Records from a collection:
________________

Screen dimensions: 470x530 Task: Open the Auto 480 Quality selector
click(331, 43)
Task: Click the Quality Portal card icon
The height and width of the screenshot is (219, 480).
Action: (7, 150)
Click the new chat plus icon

________________

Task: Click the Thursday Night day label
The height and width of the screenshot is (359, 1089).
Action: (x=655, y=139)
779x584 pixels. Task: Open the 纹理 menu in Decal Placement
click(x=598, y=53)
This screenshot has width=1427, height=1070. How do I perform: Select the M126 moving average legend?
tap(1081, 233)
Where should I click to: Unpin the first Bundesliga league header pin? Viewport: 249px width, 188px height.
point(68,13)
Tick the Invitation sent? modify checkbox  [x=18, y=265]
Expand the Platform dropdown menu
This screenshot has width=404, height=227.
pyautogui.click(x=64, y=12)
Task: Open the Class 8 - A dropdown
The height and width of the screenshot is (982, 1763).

________________

If a line contains the word "icon", it counts; say how many such lines the records hold, and give only that number.

### Completed exercise
2